(Collected data)
-*-
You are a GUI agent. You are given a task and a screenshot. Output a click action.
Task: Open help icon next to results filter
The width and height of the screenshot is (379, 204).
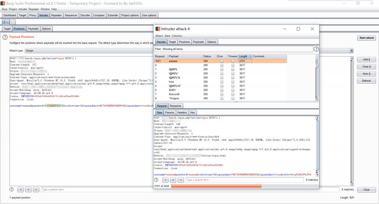(x=316, y=49)
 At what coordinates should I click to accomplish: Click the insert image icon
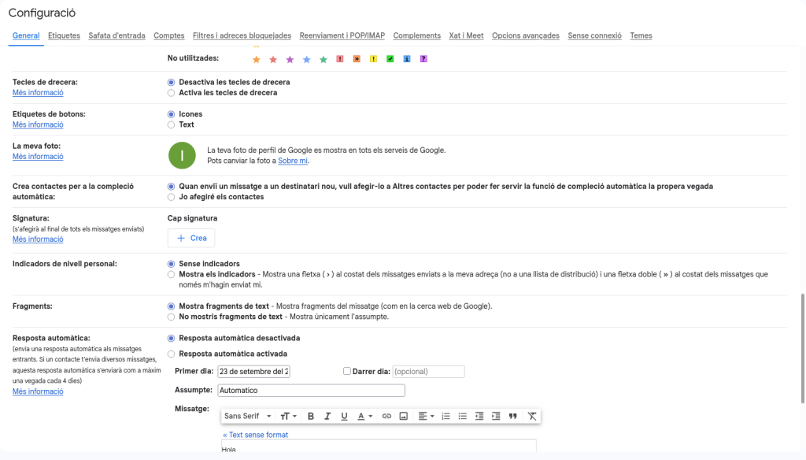(x=404, y=416)
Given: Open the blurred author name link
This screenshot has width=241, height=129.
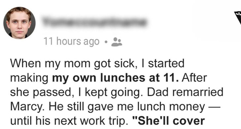Looking at the screenshot, I should coord(94,22).
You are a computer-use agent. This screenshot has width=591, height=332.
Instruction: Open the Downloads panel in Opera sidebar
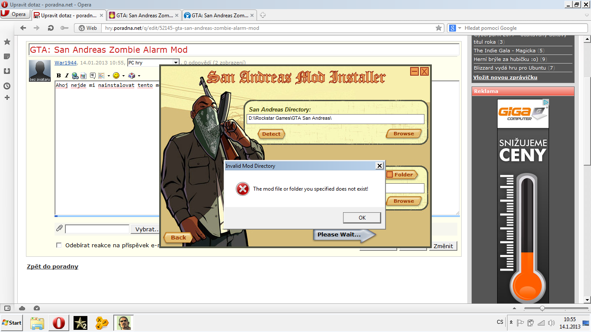[7, 71]
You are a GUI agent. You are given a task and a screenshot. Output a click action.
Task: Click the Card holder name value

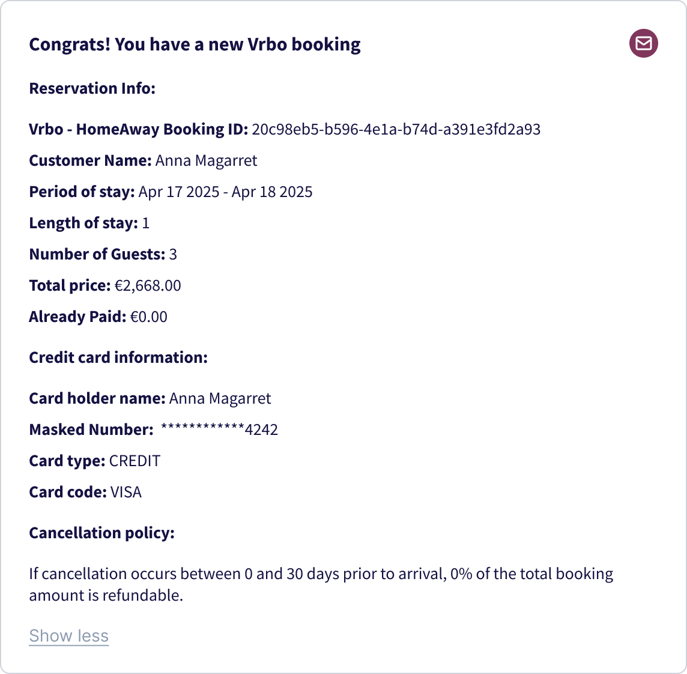click(x=220, y=398)
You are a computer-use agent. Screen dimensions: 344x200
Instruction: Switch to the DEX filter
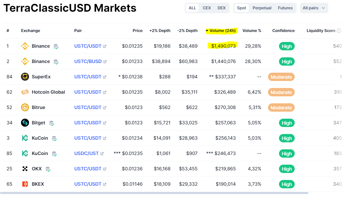coord(221,8)
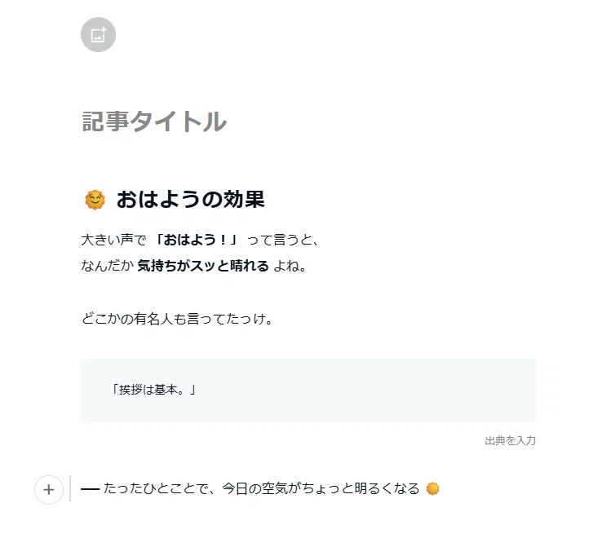Click the bold 「おはよう！」 text

tap(196, 240)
-*-
Aim of the task =>
Copy out all the data above exactly as written. Skip the pictures.

Written solution =>
You are a GUI agent. You are given a task and a screenshot. Output a click action.
Task: Open help icon next to results filter
The width and height of the screenshot is (379, 204).
(x=316, y=49)
 At what coordinates should I click to accomplish: Click the insert image icon
(x=404, y=416)
Given: Open the blurred author name link
This screenshot has width=241, height=129.
Looking at the screenshot, I should coord(94,22).
You are a computer-use agent. This screenshot has width=591, height=332.
Instruction: Open the Downloads panel in Opera sidebar
[7, 71]
You are a GUI agent. You are given a task and a screenshot. Output a click action.
Task: Click the Card holder name value

click(x=220, y=398)
You are a computer-use agent. Screen dimensions: 344x200
Instruction: Switch to the DEX filter
coord(221,8)
Click the bold 「おはよう！」 text

tap(196, 240)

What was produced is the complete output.